>>>>

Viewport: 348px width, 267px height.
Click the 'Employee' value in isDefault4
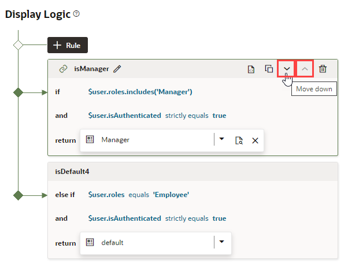pos(171,195)
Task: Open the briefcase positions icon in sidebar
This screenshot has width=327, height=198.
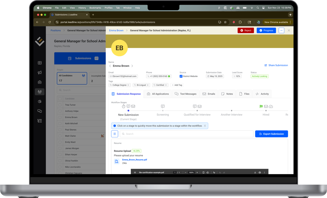Action: (40, 82)
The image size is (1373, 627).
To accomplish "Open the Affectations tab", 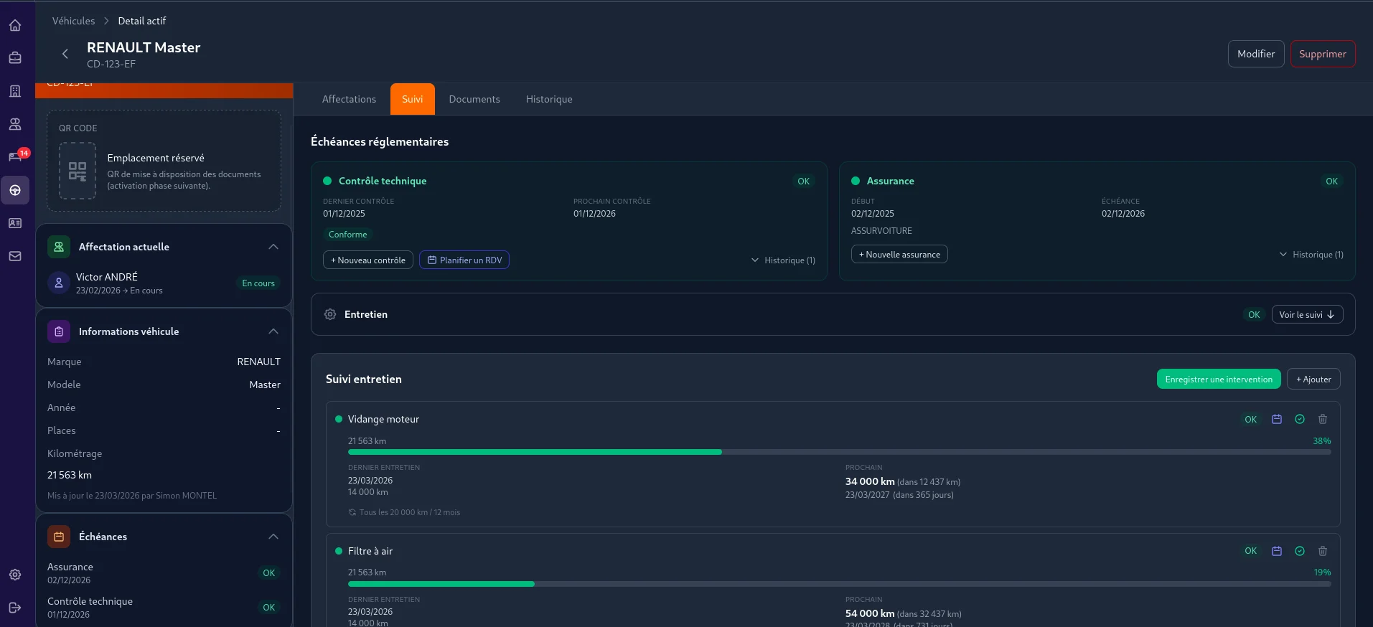I will [x=349, y=99].
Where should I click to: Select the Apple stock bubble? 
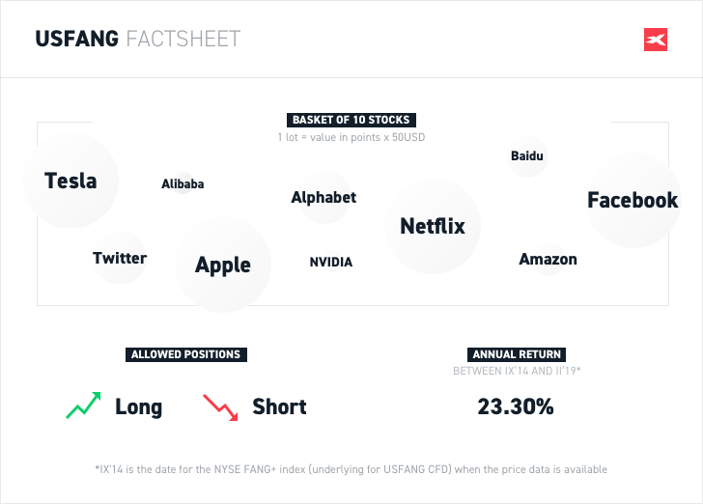click(x=223, y=265)
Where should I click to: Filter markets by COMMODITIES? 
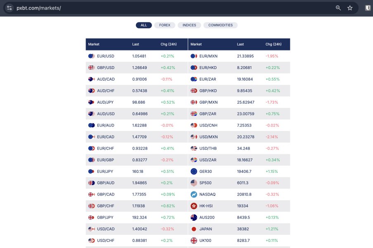tap(220, 25)
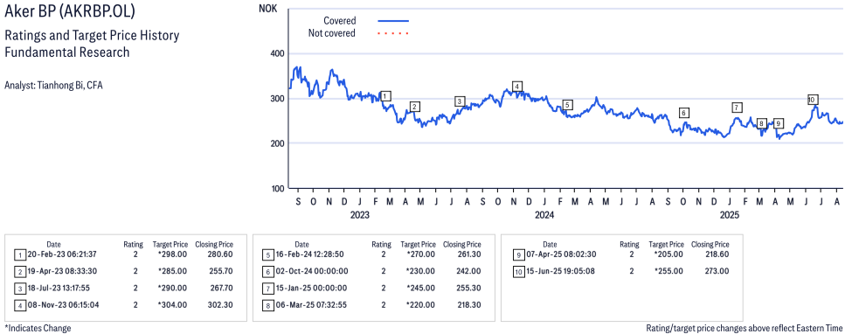Viewport: 852px width, 334px height.
Task: Click table row box numbered 4
Action: 19,305
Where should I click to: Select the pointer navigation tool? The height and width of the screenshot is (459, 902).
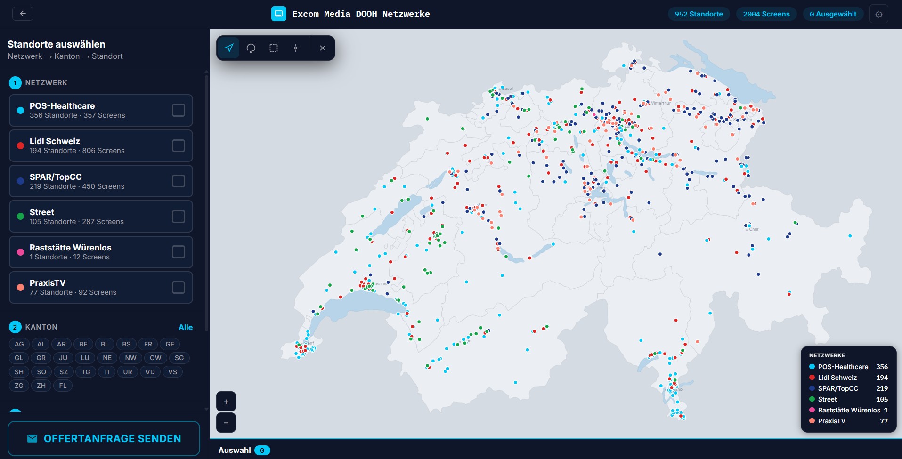(229, 48)
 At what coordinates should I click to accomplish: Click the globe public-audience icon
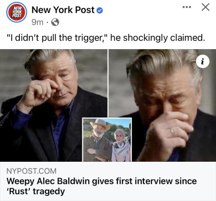tap(55, 22)
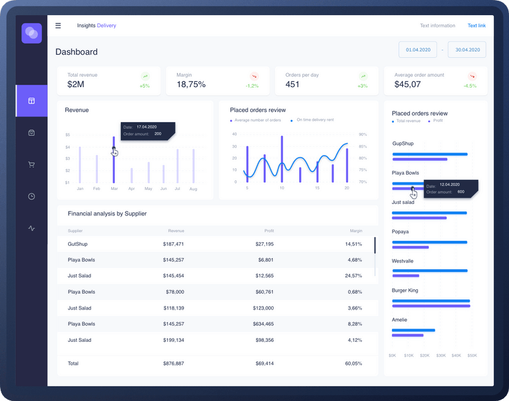The width and height of the screenshot is (509, 401).
Task: Open the shopping cart section in the sidebar
Action: [x=31, y=165]
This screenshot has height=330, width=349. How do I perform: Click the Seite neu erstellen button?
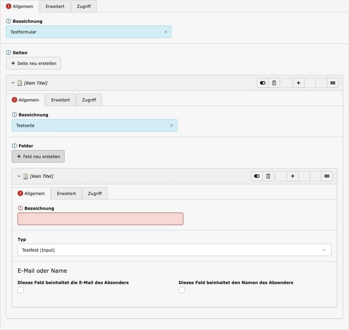[33, 64]
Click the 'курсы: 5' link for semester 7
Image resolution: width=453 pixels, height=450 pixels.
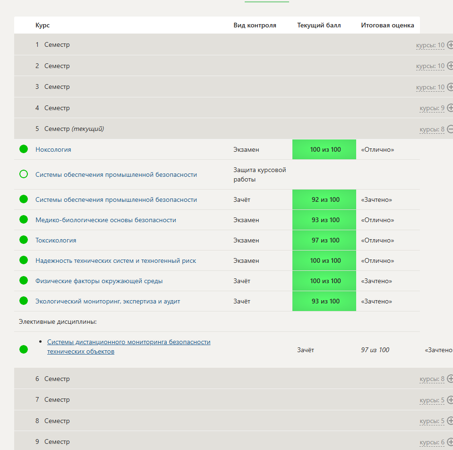(x=432, y=400)
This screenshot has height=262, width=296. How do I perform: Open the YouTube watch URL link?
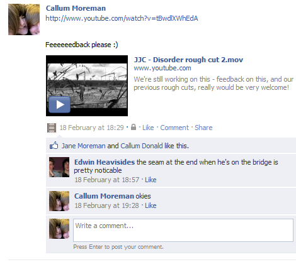122,18
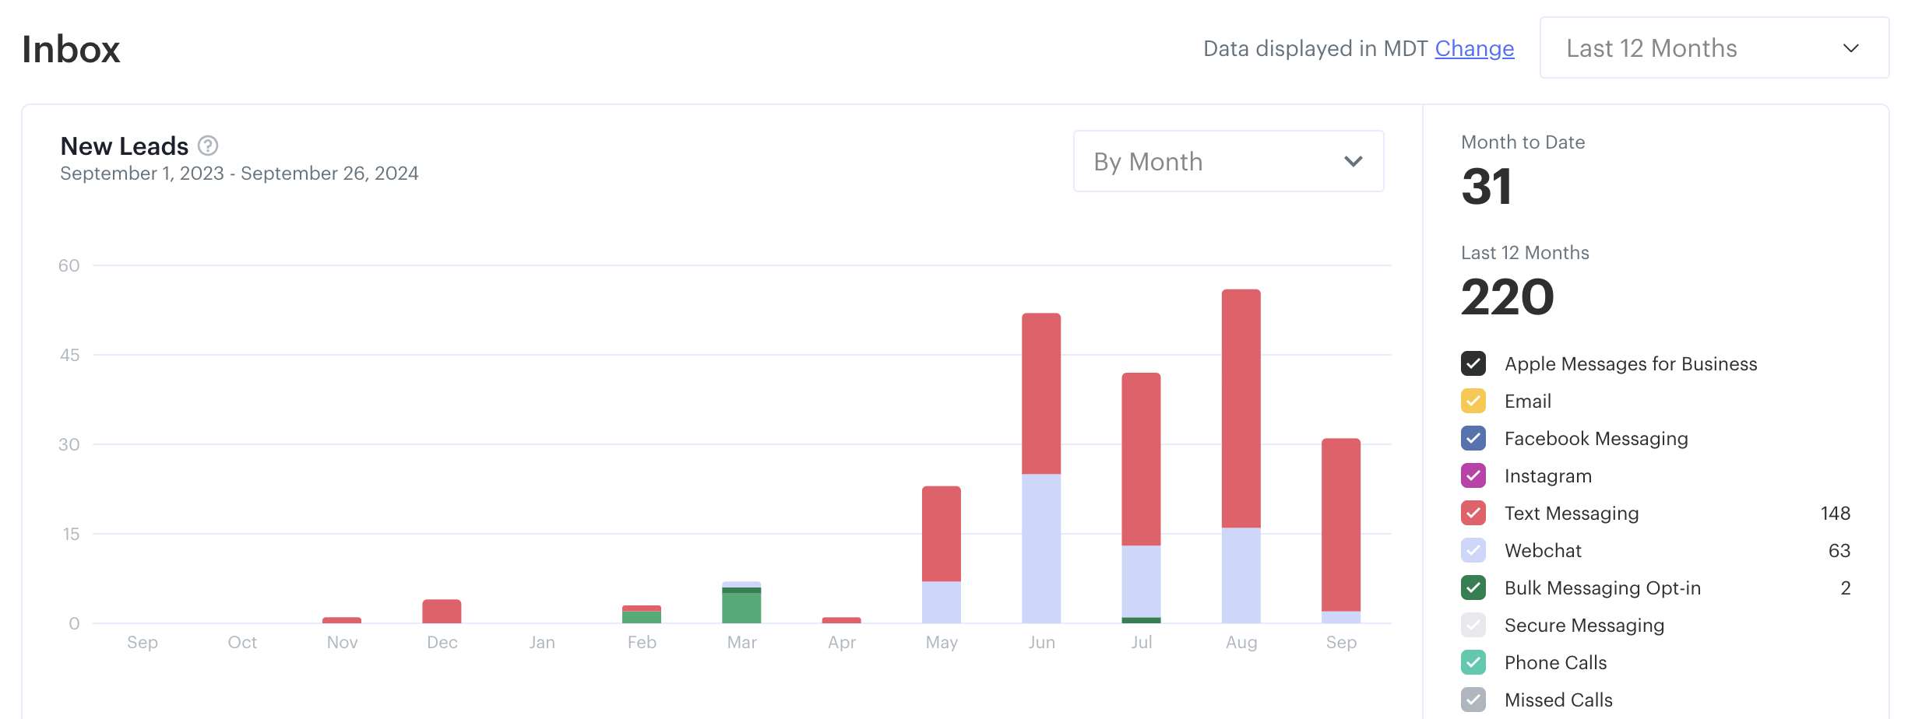Click the green March bar segment
Viewport: 1908px width, 719px height.
tap(741, 608)

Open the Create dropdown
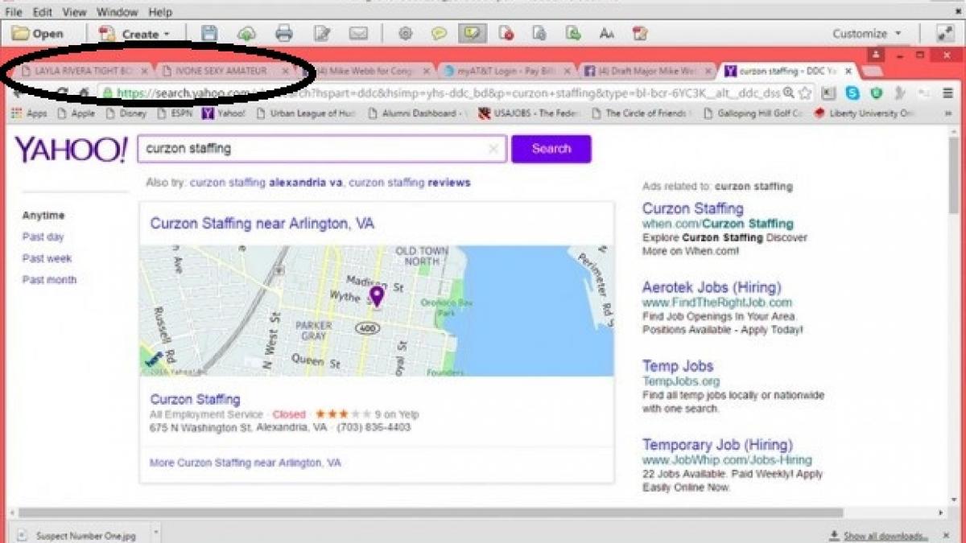(134, 34)
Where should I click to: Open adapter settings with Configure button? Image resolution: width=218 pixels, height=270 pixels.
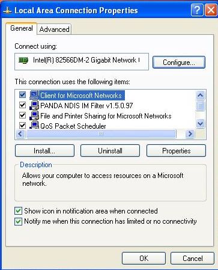179,63
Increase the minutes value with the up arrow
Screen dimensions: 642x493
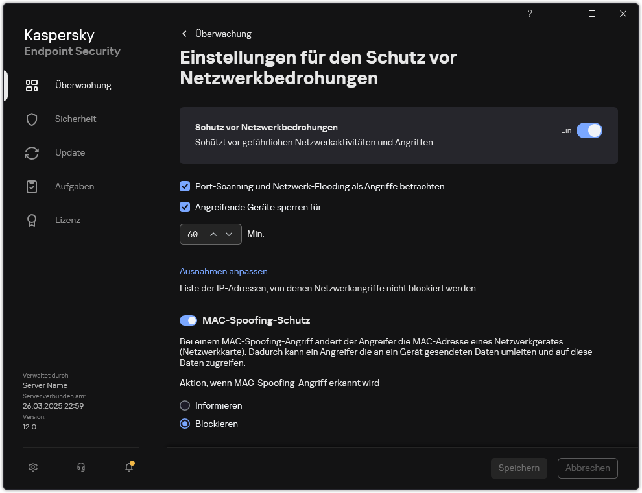213,234
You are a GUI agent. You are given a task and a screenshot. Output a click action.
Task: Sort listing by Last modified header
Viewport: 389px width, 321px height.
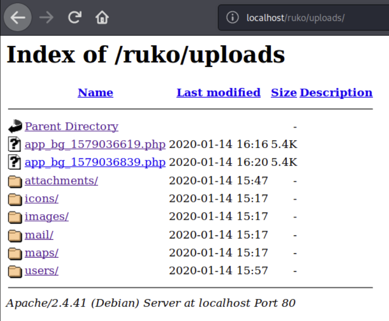[x=218, y=93]
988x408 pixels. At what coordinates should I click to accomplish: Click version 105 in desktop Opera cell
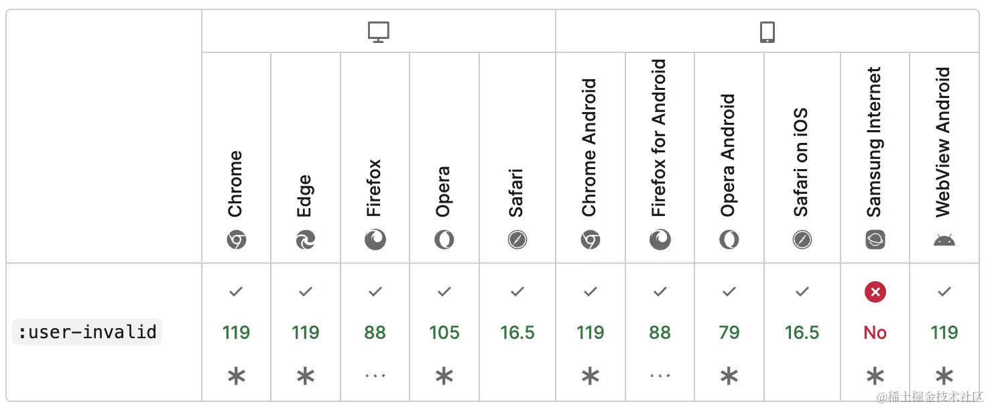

<<<<

## WHAT IS NEEDED
An exact transcription is requested of each line from the one that holds "Viewport: 389px width, 321px height." to the end of the listing above, both boundary lines included; pictures are to be omitted.

## EXERCISE OUTPUT
Viewport: 389px width, 321px height.
[x=218, y=93]
988x408 pixels. At what coordinates should I click to accomplish: Click version 105 in desktop Opera cell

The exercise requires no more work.